Historians tend to disagree about the precise start date of the so-called Colonial Era—when many of the major seafaring nations of Western Europe began to travel around the world establishing new trade routes and eventually imposing (often violently and uncompromisingly) their control over the rest of the globe. No matter when this era is said to have begun, by the late 1500s and early 1600s, a handful of European countries — most notably England, France, Spain, and Portugal were already exercising their power over vast swathes of the globe, from Central and South America to parts of Africa, India, the Pacific Ocean, and the Far East.

There is at least one more European country that can be said to have become involved in this era of exploration and expansion, but whose contribution to colonialism is long-forgotten, often overlooked, and not particularly well known. Namely, the Kingdom of Scotland.

Several years before, under the Act of Union, which brought Scotland and England together to form the beginnings of the UK in 1707, Scotland was effectively an independent, self-governing nation. Additionally, seeing how successfully its English neighbor to the south was expanding its rule around the world, Scotland understandably also wanted a piece of the colonial pie.

In the early 1690s, moves began to be made to establish a Scottish-run colony somewhere in the Americas that would be known as “New Caledonia” (literally “New Scotland”). There, from a newly-established colonial capital called “New Edinburgh,” Scottish-made produce could be traded and exchanged locally with both the native Americans and fellow colonialists, thereby bolstering the Scottish economy back home and boosting the country’s status worldwide.

A site near Darien, in modern-day Panama, was selected as the prime location for New Caledonia, and a hugely successful Scots entrepreneur named Sir William Paterson was placed in charge of the project. As well as being one of the co-founders of the Bank of England, Paterson was also a successful tradesman in his own right, having already established several privately-operated trade routes across the Atlantic Ocean linking ports in Scotland to trade posts across North America and the West Indies. A new trading corporation known as the Company of Scotland was founded in 1693, in order to organize New Caledonia, and with its backing, Paterson began to secure funding and investment from similar companies in England and continental Europe. Before long, thousands of pounds of investment had been raised—but just as the so-called Darien Scheme was about to be launched, Paterson’s funding collapsed.

Fearing competition for their own overseas trading ventures and monopolies (most notably the infamous East India Company), Paterson’s English and Dutch backers suddenly got cold feet and began to pull out just weeks before his ships were due to set sail across the Atlantic. In characteristically undeterred fashion, however, Paterson simply turned closer to home for more investment and began petitioning the Scots people themselves to finance his wildly ambitious scheme.

Incredibly, the people of Scotland did precisely that in extraordinary numbers. Thousands of ordinary Scottish citizens went on to invest more than half a million pounds of capital in Paterson’s colonial enterprise, while many hundreds more volunteered to man the fleet of ships that he and his crew would take to the Americas to establish New Caledonia.
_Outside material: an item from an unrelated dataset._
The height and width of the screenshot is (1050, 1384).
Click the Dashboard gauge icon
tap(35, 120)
By the time the fleet set sail from Leith harbor, in Edinburgh, on July 12, 1698, Paterson had assembled more than 1,200 volunteers, and invested almost half the available national capital of the entire country in his project.
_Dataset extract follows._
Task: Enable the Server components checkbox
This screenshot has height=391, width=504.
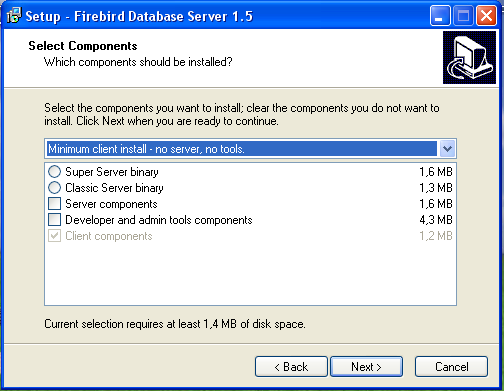Action: pos(55,204)
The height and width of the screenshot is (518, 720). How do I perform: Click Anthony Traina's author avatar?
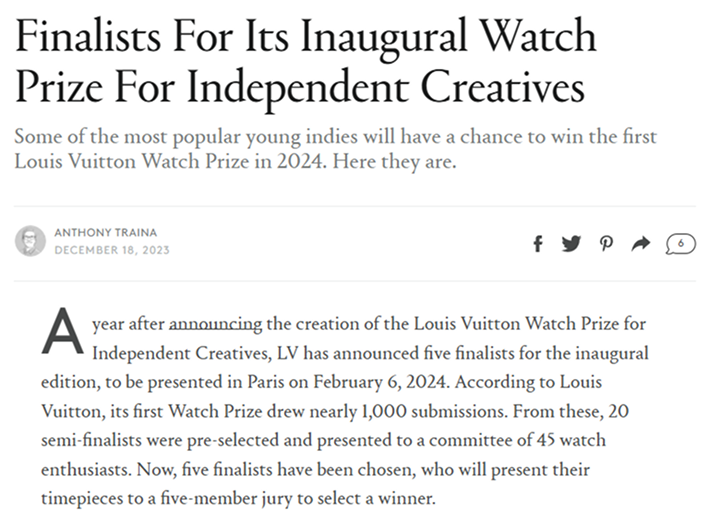point(32,241)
Clearly, the so-called Darien Scheme was to prove a make-or-break investment. And unfortunately for Scotland, it soon proved to be more of a “break” than a “make.”

By the time the Scottish fleet arrived in Panama several weeks later, many of the Darien Scheme’s crew were desperately ill, while some (including Paterson’s wife) had even perished on the uncomfortable trans-Atlantic crossing. So, far from their arrival in the New World being a triumphant one marked by the breaking of new ground, the Scots colonists’ first task was to dig a huge graveyard for the scores of crew members who had died enroute.

The situation was worsened further, as it soon transpired that few people involved in the Darien Scheme even knew the area in which they had landed, and its choice as the location of Scotland’s new colony was, it seemed, based on little more than conjecture and anecdotal evidence rather than geographical and cartographical surveys. The area was intolerably difficult to live in, with mosquito-infested swamps and vast swathes of infertile, uncultivable land, wholly unsuited to both farming or building. What is more, Spanish settlers in the area did not take kindly to a rival set of colonists, and repeatedly and violently attacked the Scottish arrivals; ironically, far from finding themselves at war with the local tribespeople, it was the native Americans who helped the Darien settlers the most, bringing them gifts of fruit, bedding, and traditional medicines.

Despite this welcome assistance from the locals, however, the Darien Scheme proved disastrous. As time went by, scores more crew members fell ill with fever, leaving too few people healthy enough to establish any kind of base. Desperately ill and stuck in an inhospitable and impracticable location, eventually the decision was made to abandon New Caledonia and return home. Scotland’s sole colonial venture was over.